Ecrit par J.P. Félix et Ron Raley d’après Robert Louis Stevenson

Avec Anthony Perkins, Glynis Barber, Sarah Maur Ward, David Lodge, Ben Cole, Ray Jewers,…

Direction de la photographie : Tony Spratling / Production design : Jean Charles Dedieu / Montage : Malcolm Cooke / Musique : Frédéric Talgorn

Produit par Jacques Fiorentino, Edward Simons et Harry Alan Towers

Horreur

90mn

UK / Hongrie

Le livre de Stevenson, publié en 1886, fait partie des livres les plus adaptés, que ce soit à à la radio, sur scène ou à l’écran. Selon le site de référence consacré à RL Stevenson, il en existerait à date de 2012 plus de soixante versions cinématographiques directes (sans compter les parodies ou les inspirations très libres (si vous les ajouter on obtiendrait le chiffre extravagant de 135). Pour the « Edge of Sanity », le site note très justement que le film mélange l’histoire de Jekyll et Hyde avec celle de Jack L’Eventreur sur fond de cocaïne et de sexe sadique. Un bon résumé !

Aux commandes, on retrouve un réalisateur atypique, le Français Gérard Kikoïne, qui a fait carrière comme doubleur et responsable de la post synchro (notamment pour Jess Franco) puis comme réalisateur dans l’érotisme et la pornographie (version classieuse) dès le milieu des années 70 avant de passer au cinéma grand public au milieu des années 80 et d’entamer une collaboration avec le producteur britannique Harry Alan Towers (grand spécialiste des séries B) sur « Lady Libertine » (1984), « Master of Dragonard Hill » (1987) avec Oliver Reed et Ertha Kitt.

On ne s’étonnera donc pas de retrouver de jolies donzelles peu vêtues. Mais pas de virée dans le fantastique comme dans nombre d’adaptations. Si Jekyll se transforme en Hyde c’est suite à la consommation de cocaïne et d’opium qui lui permet de se désinhiber et de laisser libre cours à ses pulsions sadiques.

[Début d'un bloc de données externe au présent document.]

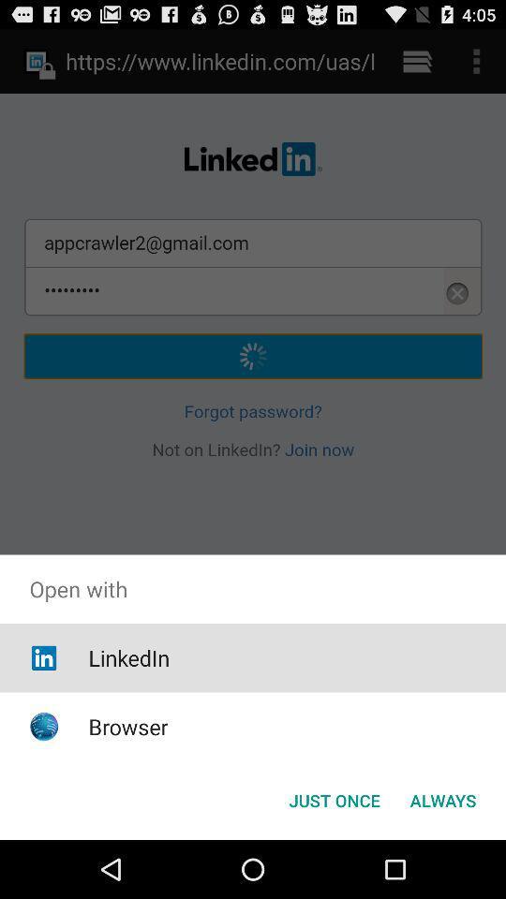 The height and width of the screenshot is (899, 506). What do you see at coordinates (442, 799) in the screenshot?
I see `the app below open with icon` at bounding box center [442, 799].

Une petite scène d’intro nous explique brièvement l’origine de ses obsessions (voyeurisme, humiliation,…). Du coup le maquillage qui marque la transformation de Jekyll en Hyde est minimaliste, un teint blanc, des yeux aux contours rougis. Mais bon, quand vous avez un acteur comme Anthony Perkins, est-il vraiment nécessaire d’en rajouter ?

Gérard Kikoïn joue à plein l’esthétique des années 80, avec une Angleterre victorienne remixée (pour les scènes de nuit où Hyde prend le dessus) avec les goûts vestimentaires et les couleurs phares de l’époque (en rouge et noir, comme le chantait Jeanne Mas). Une esthétique qui convient bien à cette histoire et pas désagréable mais qui donne forcément un côté daté à cette version. La photographie joue des distortions, des ombres, des zooms et cadrages baroques et serrés sur le visage de Hyde avec un Anthony Perkins qui adopte un jeu expressionniste et possédé. Et ça marche !

On le sait, après « Pysho » (1960) d’Alfred Hitchcock, Anthony Perkins s’est retrouvé prisonnier du personnage de Norman Bates et a dû laisser tomber les rôles de jeunes premiers pour ceux de psychopathes. Perkins n’a aucun mal à sortir tout l’attirail pour un rôle qui semble fait pour lui (il est d’ailleurs étonnant que ce soit l’unique fois où il endosse le rôle de Hyde). En tout cas, il est gâté avec cette version de Hyde matinée avec Jack l’éventreur ! Perkins, qui allait décéder trois ans plus tard, a joué l’un de ses derniers rôles dans le téléfilm « Psycho IV: The Beginning » (1990) mais ce « Edge of Sanity » reste son dernier grand rôle.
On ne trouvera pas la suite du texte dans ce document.